移动盲肠手术的方式较多,一般采用侧腹膜固定法及系膜固定法,对于盲肠移动较轻者(Ⅰ°者),可以不做固定治疗,单纯盲肠移动者采用盲肠侧壁与侧腹膜缝合固定术,方法简便,效果较好。对盲肠升结肠都有移动者,做侧腹膜切开,包埋盲肠及升结肠并侧壁固定为好。缝合盲肠、结肠的部位最好缝在外侧结肠带上,以免影响肠蠕动,且间距不易太大,防止内疝发生。移动盲肠的治疗方法主要行固定前不论阑尾是否有炎症,均应切除,以防术后因阑尾炎症再次手术。移动盲肠综合征常见的并发症是慢性阑尾炎,同时也常合并肝、肾游离度大,胃下垂等[3,4]。如果对本病缺乏认识,极易按阑尾炎治疗。保守治疗的患者,用药后,症状缓解或消失,停药后一段时间症状再次出现,如此反复。手术的患者,单行阑尾切除,不做盲肠固定,术后绝大多数患者再次出现术前的一些症状,有的医生认为术后肠管粘连所致,按粘连治疗效果不好。本例患者如果既往手术时发现、认识存在移动盲肠之病征,也许可免二次手术之痛苦。

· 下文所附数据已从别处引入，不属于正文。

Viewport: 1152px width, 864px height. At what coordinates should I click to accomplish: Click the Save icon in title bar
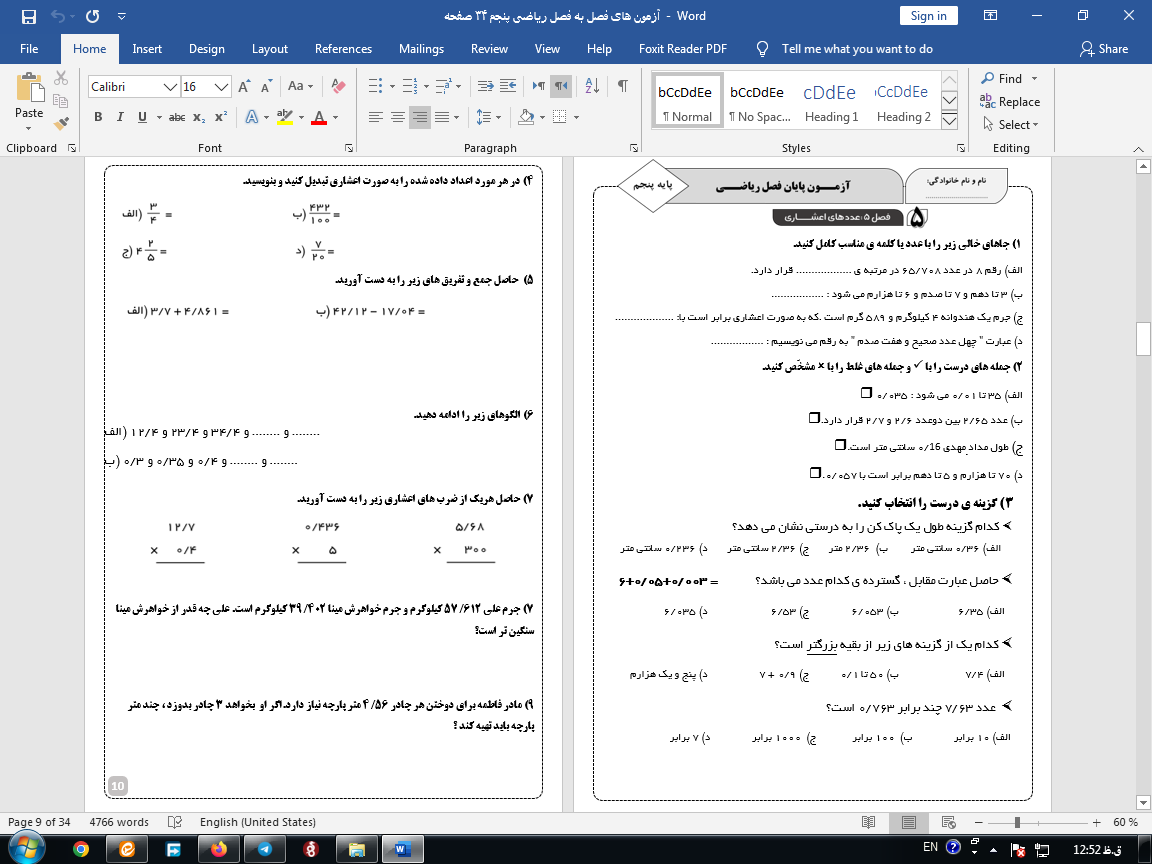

本病例误诊原因主要是过于相信CT、超声等辅助检查,尤其是超声检查,当前已以其应用普遍及诊断准确性较高而成为女性盆腔肿物诊断与鉴别诊断中不可缺少的检查方法之一,当超声发现肿物后,应从临床多角度进行诊断与鉴别诊断,更不能过于相信上级医院的影像诊断,本例患者术前未行钡餐或钡剂灌肠检查,未能发现盲肠移动症,行剖腹探查手术,所幸术后患者恢复良好,无并发症,痊愈出院,术后随访,患者无特殊不适,没有医疗纠纷。然而,总结本例经验教训,要求我们,询问病史应该更仔细周全,术前诊查应该尽可能更加完善,应该多考虑几个方面,尤其需考虑到主要相关可能疾病的鉴别,这样才能尽可能避免误诊误治,更好地防范医疗纠纷。
[1]侯建国,等译.国外医学·外科学分册,1985,12(1):56.
[2]杨维良,等.移动盲肠症327例诊断与外科治疗.腹部外科,2009,22(4):213.
[3]袁名辉.移动盲肠征86例分析.中国误诊学杂志,2006,6:3590.
[4]王选,等.移动盲肠综合征31例报告.中华外科杂志,1997,35:765.